Di Obama gli europei non vedono come sia stato costretto a negoziare quotidianamente con un Congresso saldamente in mano ai Repubblicani, ostile alle proposte della Casa Bianca, capace di modificare l'attuazione delle proposte del Presidente. Ancor meno, gli europei hanno seguito il dibattito sull'uso dei droni nella lotta contro i terroristi, un dibattito che solleva importanti questioni legali, politiche ed etiche e che ha messo il Presidente degli Usa sul banco degli imputati.

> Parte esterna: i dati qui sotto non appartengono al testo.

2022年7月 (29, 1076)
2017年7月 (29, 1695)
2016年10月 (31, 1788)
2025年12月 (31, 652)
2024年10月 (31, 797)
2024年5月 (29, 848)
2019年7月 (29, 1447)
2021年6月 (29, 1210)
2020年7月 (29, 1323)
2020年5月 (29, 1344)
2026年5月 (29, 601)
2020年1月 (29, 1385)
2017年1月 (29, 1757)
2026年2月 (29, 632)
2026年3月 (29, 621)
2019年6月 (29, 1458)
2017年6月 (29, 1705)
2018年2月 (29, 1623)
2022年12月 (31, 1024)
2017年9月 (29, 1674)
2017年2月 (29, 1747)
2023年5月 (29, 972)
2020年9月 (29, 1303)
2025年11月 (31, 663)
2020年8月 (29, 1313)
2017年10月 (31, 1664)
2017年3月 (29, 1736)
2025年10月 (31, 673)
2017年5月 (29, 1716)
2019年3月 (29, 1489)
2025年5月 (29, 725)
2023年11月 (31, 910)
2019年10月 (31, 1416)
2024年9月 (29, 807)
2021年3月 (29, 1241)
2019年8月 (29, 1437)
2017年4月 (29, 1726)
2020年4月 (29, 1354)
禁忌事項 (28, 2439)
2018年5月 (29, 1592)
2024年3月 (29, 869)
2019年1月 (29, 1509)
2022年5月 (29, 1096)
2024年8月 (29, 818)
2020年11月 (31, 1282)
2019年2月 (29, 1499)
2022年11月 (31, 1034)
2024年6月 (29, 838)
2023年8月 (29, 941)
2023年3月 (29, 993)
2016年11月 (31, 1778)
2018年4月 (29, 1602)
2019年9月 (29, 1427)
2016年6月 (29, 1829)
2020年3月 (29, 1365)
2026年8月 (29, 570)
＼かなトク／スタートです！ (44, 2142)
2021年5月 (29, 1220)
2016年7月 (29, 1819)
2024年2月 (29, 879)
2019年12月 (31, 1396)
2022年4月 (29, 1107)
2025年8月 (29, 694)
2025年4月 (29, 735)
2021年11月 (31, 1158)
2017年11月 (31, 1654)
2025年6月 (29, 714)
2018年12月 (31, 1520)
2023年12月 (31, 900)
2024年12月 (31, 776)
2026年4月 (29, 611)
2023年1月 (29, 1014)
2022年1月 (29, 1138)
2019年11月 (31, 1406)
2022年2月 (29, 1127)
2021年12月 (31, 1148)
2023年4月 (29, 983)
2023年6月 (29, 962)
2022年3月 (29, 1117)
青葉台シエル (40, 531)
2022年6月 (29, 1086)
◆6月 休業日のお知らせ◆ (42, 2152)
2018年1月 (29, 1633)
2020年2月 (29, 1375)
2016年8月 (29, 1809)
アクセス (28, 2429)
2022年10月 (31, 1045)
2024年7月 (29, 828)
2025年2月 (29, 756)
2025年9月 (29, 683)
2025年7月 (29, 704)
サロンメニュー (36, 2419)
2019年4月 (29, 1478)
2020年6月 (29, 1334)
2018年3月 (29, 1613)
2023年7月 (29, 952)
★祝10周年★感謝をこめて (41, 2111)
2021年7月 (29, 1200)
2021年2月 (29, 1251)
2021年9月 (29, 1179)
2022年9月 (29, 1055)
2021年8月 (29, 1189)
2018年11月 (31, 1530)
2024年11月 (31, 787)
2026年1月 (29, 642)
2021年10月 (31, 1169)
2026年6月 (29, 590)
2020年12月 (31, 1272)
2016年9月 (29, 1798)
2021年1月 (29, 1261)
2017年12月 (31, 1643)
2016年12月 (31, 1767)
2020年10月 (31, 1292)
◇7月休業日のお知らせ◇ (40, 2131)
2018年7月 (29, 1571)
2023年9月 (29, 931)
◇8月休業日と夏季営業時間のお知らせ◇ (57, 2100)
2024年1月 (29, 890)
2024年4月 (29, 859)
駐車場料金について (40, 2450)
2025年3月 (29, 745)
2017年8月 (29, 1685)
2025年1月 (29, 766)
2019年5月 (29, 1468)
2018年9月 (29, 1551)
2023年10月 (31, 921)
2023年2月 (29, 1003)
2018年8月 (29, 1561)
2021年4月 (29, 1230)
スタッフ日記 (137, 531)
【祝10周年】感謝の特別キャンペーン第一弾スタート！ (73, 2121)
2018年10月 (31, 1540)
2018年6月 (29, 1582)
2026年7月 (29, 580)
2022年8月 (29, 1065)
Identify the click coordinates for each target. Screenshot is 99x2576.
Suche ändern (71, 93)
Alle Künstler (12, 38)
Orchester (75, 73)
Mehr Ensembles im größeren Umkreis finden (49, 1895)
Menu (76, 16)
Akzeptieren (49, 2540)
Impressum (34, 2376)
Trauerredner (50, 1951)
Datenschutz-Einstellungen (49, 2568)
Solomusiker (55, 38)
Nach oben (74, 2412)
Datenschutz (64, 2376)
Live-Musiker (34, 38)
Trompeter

Infine, se le due gravi crisi che negli anni di presidenza di Obama hanno coinvolto Europa e Stati Uniti – quella economico-finanziaria e quella ucraina – hanno causato tensioni tra le sponde dell'Atlantico, hanno anche proiettato un'immagine positiva e dinamica di Obama e, per certi versi, ridato centralità allo scacchiere europeo nell'agenda di Washington. A dimostrazione, in ultimo, di un’interdipendenza globale della quale l’Europa e le relazioni transatlantiche continuano a costituire elementi fondamentali anche per gli Stati Uniti.

"America's First Pacific President? US-European Relations under Barack Obama." è il titolo della lectio magistralis tenuta lo scorso 14 dicembre dal professor Mario Del Pero dell’Institut d'Etudes Politiques de Paris - SciencesPo.